> Supplied entries
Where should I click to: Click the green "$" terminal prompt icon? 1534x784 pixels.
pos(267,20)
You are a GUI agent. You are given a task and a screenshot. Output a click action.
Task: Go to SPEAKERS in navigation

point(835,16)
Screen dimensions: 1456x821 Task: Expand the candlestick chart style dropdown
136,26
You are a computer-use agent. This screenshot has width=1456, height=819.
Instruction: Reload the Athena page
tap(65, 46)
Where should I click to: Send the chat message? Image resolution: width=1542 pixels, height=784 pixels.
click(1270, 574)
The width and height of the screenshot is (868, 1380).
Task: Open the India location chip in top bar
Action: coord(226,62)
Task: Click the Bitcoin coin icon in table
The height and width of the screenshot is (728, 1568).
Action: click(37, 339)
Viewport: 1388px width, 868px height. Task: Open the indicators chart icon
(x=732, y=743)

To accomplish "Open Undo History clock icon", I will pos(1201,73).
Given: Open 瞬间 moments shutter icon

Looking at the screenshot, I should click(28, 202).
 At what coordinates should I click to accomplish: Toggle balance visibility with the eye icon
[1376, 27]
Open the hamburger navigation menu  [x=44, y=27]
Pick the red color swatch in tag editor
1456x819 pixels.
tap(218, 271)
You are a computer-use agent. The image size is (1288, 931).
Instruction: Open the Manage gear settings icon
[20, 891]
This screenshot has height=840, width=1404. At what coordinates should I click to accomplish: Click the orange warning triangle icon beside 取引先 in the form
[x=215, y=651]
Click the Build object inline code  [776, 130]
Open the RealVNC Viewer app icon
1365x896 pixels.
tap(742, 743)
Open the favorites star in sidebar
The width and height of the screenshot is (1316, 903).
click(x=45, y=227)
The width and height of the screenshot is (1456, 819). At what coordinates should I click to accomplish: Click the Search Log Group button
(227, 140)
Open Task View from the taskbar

> What needs to be done
All of the entries should be output exactly as they appear above.

> Completed exercise
Where should I click to: Click the green "$" terminal prompt icon? 1534x784 pixels.
pos(267,20)
You are a GUI agent. You are given a task and a screenshot. Output a click action.
Task: Go to SPEAKERS in navigation

point(835,16)
Screen dimensions: 1456x821 Task: Expand the candlestick chart style dropdown
136,26
You are a computer-use agent. This screenshot has width=1456, height=819.
Instruction: Reload the Athena page
tap(65, 46)
Where should I click to: Send the chat message? Image resolution: width=1542 pixels, height=784 pixels.
click(1270, 574)
The width and height of the screenshot is (868, 1380).
Task: Open the India location chip in top bar
Action: coord(226,62)
Task: Click the Bitcoin coin icon in table
The height and width of the screenshot is (728, 1568).
Action: click(37, 339)
Viewport: 1388px width, 868px height. Task: Open the indicators chart icon
(x=732, y=743)

To accomplish "Open Undo History clock icon", I will pos(1201,73).
Given: Open 瞬间 moments shutter icon

Looking at the screenshot, I should click(28, 202).
 At what coordinates should I click to accomplish: Toggle balance visibility with the eye icon
[1376, 27]
Open the hamburger navigation menu  [x=44, y=27]
Pick the red color swatch in tag editor
1456x819 pixels.
tap(218, 271)
You are a computer-use agent. The image size is (1288, 931).
Instruction: Open the Manage gear settings icon
[20, 891]
This screenshot has height=840, width=1404. At what coordinates should I click to accomplish: Click the orange warning triangle icon beside 取引先 in the form
[x=215, y=651]
Click the Build object inline code  [776, 130]
Open the RealVNC Viewer app icon
1365x896 pixels.
tap(742, 743)
Open the favorites star in sidebar
The width and height of the screenshot is (1316, 903).
click(x=45, y=227)
The width and height of the screenshot is (1456, 819). At what coordinates should I click to accomplish: Click the Search Log Group button
(227, 140)
Open Task View from the taskbar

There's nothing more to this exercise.